The reality is that all of us grind our teeth on occasion – when we are angry or anxious, for instance, or when our sleep is disturbed. But when we grind our teeth on a regular basis, we have a condition called bruxism (from the Greek bryx, meaning a “gnashing of the teeth”).
If bruxing persists, as it does in an estimated 20 percent of the population during waking hours and 8 percent during sleep, it can have a negative effect on tooth enamel, bone, gums and the jaw.
In the past, grinding (sideways movements of the jaws, with the teeth just touching) and clenching (clamping the uppers and lowers together) were believed to be caused by malocclusion (a bad bite).
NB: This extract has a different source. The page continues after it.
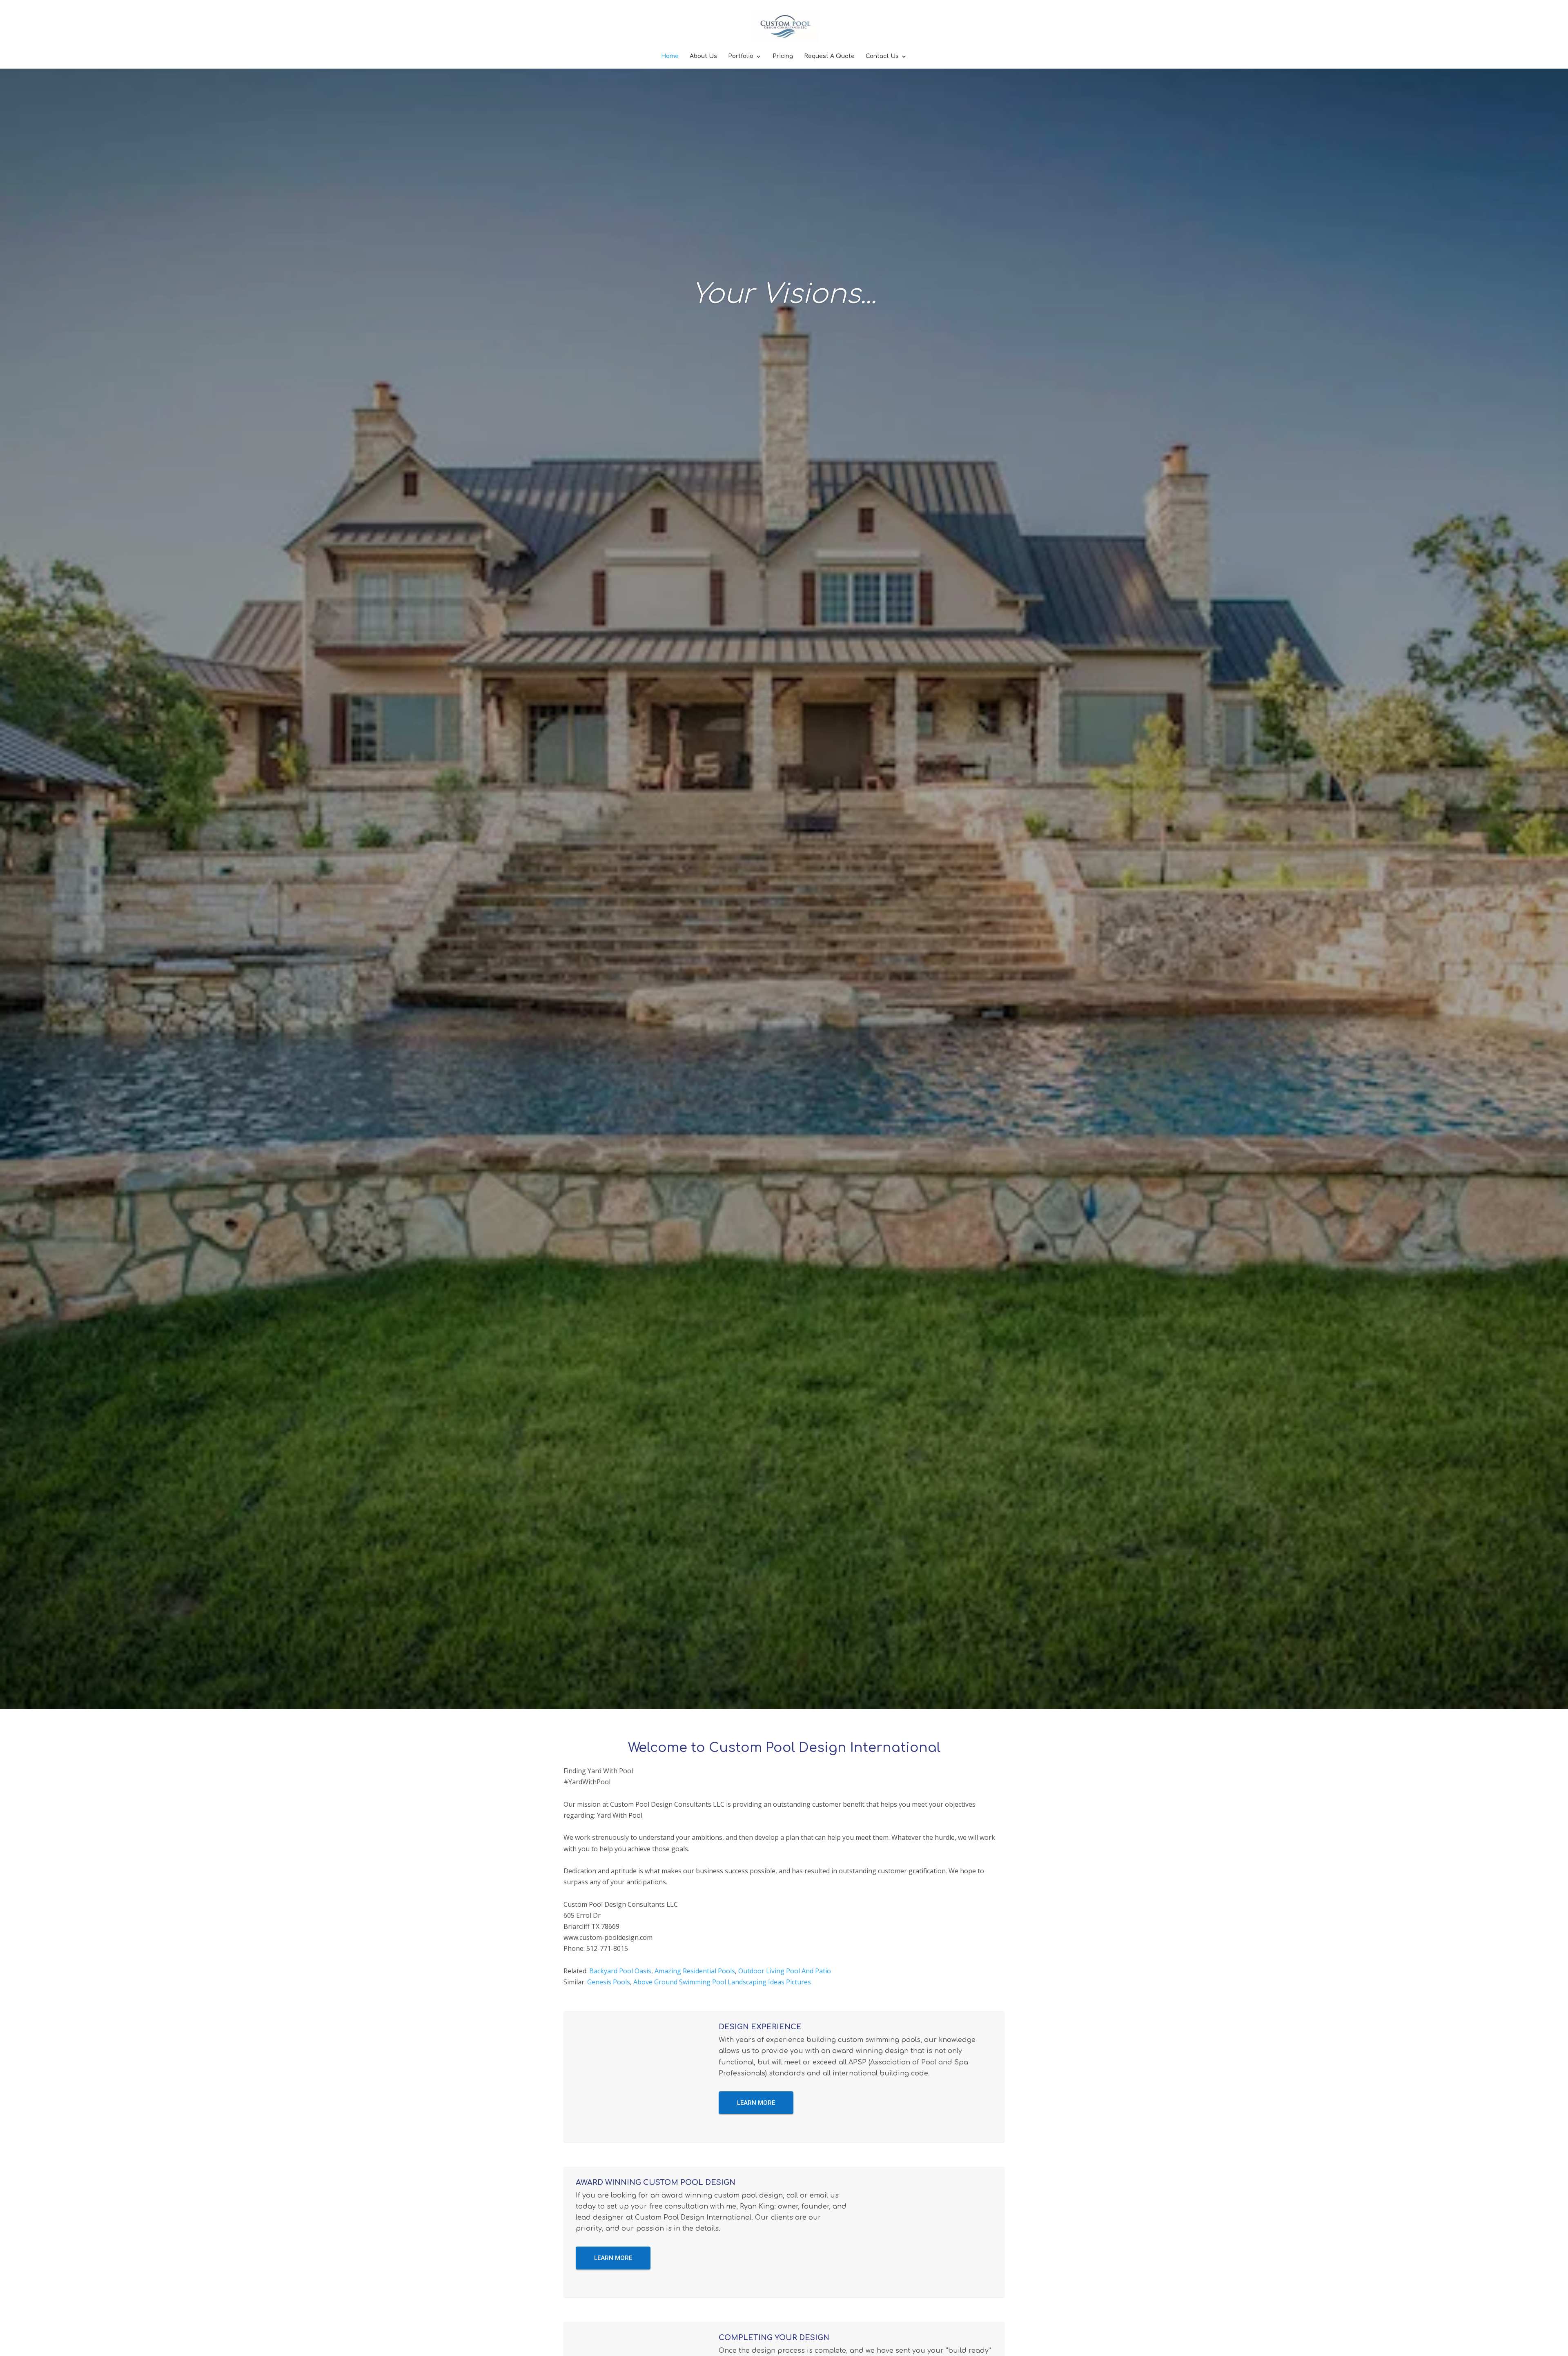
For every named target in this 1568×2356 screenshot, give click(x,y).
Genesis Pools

However, the latest research sees lifestyle reflexes – our ways of dealing with anxiety and stress – as the primary cause, with sleep disturbances and malocclusion serving as secondary and tertiary causes.
How serious is bruxism?
Bruxism starts early in life while the teeth are still in the process of developing. An estimated 15 percent of children reportedly grind or clench their teeth. Although the condition eventually wanes, with only 3 percent of the elderly continuing to brux, it takes a toll during the intervening years.
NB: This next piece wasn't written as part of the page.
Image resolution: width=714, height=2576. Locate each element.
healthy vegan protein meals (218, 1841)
While enamel subject to normal stresses wears down at the rate of .3 millimeters every 10 ten years, it is not uncommon for bruxers to experience two millimeters of enamel erosion by their mid-twenties. What’s more, nighttime bruxing can occur as often as 40 minutes for every hour of sleep, producing up to 250 pounds of force per square inch. That’s enough pressure to crack a walnut.
The consequences of bruxism
Over the years, the accumulated toll of bruxing can produce a wide range of damage that includes:
- Front teeth worn down so they are flat and even in length.
- Micro-cracks and broken fillings, eventually leading to nerve damage.
- Teeth ground down to the dentin, causing sensitivity to heat and cold.
- Gum recession, due to pressure on the gum line.
- Loose teeth, caused by the rocking effect of bruxing, and gum pockets, also produced by the back-and-forth rocking effect.
- Headache and aching jaws due to overuse of muscles.
While there is no cure for bruxism, the condition can be managed through treatment. If you suspect that you clench or grind your teeth, consult your dentist to undergo a bruxism evaluation. Your dentist is in the best position to evaluate the extent of wear and tear on your teeth, gums and jaw, and to provide a practical remedy to offset further damage. Additional treatments are:
- A custom-fitted oral appliance that treats airway obstruction, to be used as an alternative to the bite plate. This therapy should be supervised by a physician who does regular sleep studies to make sure the oral appliance is effective.
- Orthodontics, when misaligned teeth are part of the problem.
- Stress reduction via psychotherapy, biofeedback, yoga, meditation, vacations, et al.
- For extreme cases, muscle relaxants or botulism toxin (Botox) to minimize spasm in overworked jaw muscles.
- An adjustment to your medications, arranged by your physician in consultation with your dentist.